Alta vulnerabilidade social
O aumento do custo de vida e da informalidade elevou o número de famílias dependentes de programas sociais.
Atualizações cadastrais lentas
Muitos municípios enfrentam dificuldades operacionais para atualizar rapidamente os dados do Cadastro Único.
Fiscalizações mais rígidas
O pente-fino pode provocar suspensão temporária de pagamentos enquanto ocorre análise documental.
Marcha dos prefeitos reúne debate sobre políticas sociais
A discussão sobre o Bolsa Família ocorre durante a XXVII Marcha a Brasília em Defesa dos Municípios, organizada pela CNM em Brasília.
O evento reúne milhares de gestores municipais, prefeitos e representantes do Congresso Nacional.
Além das discussões técnicas, a programação inclui debates políticos e encontros com autoridades federais.
Entre os convidados para sabatinas políticas estão nomes ligados à corrida presidencial, como:
- Flávio Bolsonaro;
- Ronaldo Caiado;
- Romeu Zema;
- Renan Santos;
- Aldo Rebelo.
A programação também prevê debates sobre:
- Reforma tributária;
- Financiamento municipal;
- Saúde pública;
- Educação básica;
- Transferências federais;
- Gestão de programas sociais.
Bolsa Família segue essencial para milhões de brasileiros
Mesmo diante das discussões sobre filas de espera e restrições orçamentárias, o Bolsa Família continua sendo considerado fundamental para a redução da pobreza extrema no Brasil.

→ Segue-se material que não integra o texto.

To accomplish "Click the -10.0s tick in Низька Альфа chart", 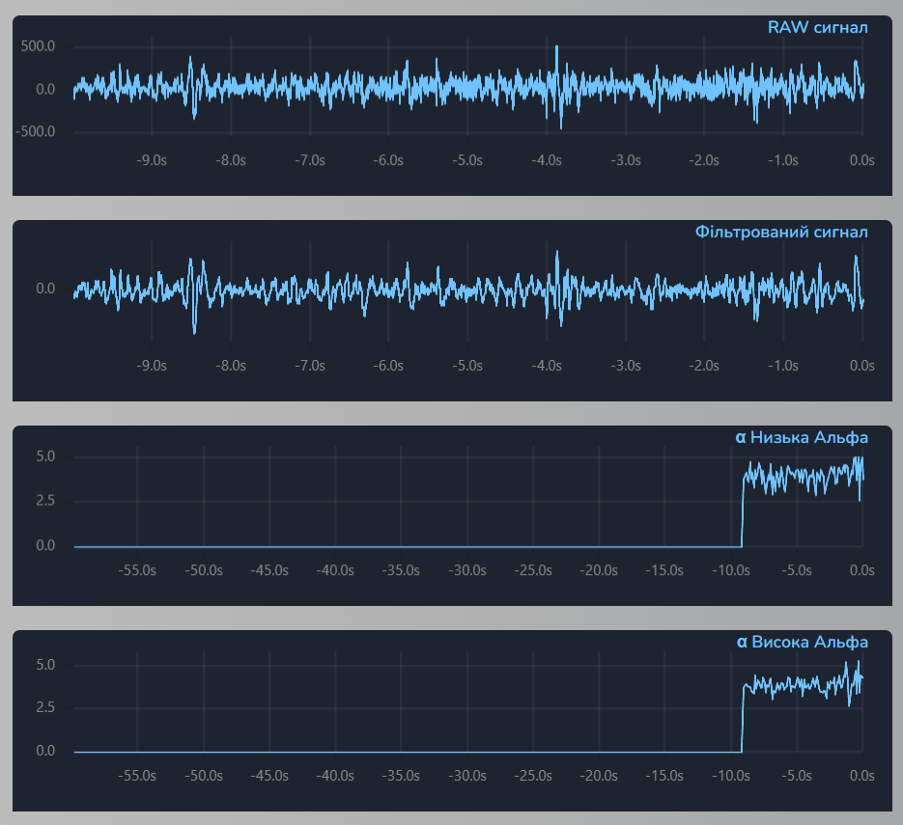I will coord(730,571).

Estudos econômicos mostram que programas de transferência de renda possuem impacto direto no consumo das famílias, movimentam o comércio local e ajudam a reduzir desigualdades regionais.
Nos municípios menores, principalmente nas regiões Norte e Nordeste, os repasses do programa representam parte importante da circulação econômica mensal.
A expectativa agora é que os dados apresentados pela CNM ampliem a pressão por novos ajustes no orçamento federal e pela ampliação da cobertura social nos próximos meses.